As you plan to take your children and your neighbors’ children trick-or-treating today, we want to offer an extensive list of Halloween safety tips to help you prepare to have a scary good time.
How to stay safe this Halloween, according to the Centers for Disease Control.
n Swords, knives and other costume accessories should be short, soft and flexible.
n Do not go trick-or-treating alone. Walk in groups or with an adult your children can trust.
n Fasten reflective tape to costumes and bags to help drivers see you.
n When you get home, examine all treats for choking hazards and tampering before eating them and limit the amount of treats you and your children eat.
n Hold a flashlight while trick-or-treating to help you see and others see you. Always walk and don’t run from house to house.
n Always test make-up in a small area first. Remove it before bedtime to prevent possible skin and eye irritation.

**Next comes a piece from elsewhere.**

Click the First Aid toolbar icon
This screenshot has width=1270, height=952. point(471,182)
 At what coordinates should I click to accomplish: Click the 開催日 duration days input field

n Look both ways before crossing the street. Use established crosswalks wherever possible. Costumes should be reflective.
n Lower your risk for serious eye injury by not wearing decorative contact lenses.
n Only walk on sidewalks whenever possible, or on the far edge of the road facing traffic to stay safe.
n Wear well-fitting masks, costumes and shoes to avoid blocked vision, trips and falls.
n Eat only factory-wrapped treats. Do not eat homemade treats made by strangers.
n Enter homes only if you’re with a trusted adult. Only visit well-lit houses. Never accept rides from strangers.
n Never walk near lit candles or luminaries. Be sure to wear flame-resistant costumes.
A good alternative to trick-or-treating is a Halloween party at the home of a trusted friend or neighbor, or a Halloween party held at a school, firehouse or community building. There will be plenty of treats, gifts and good company with other children and adults.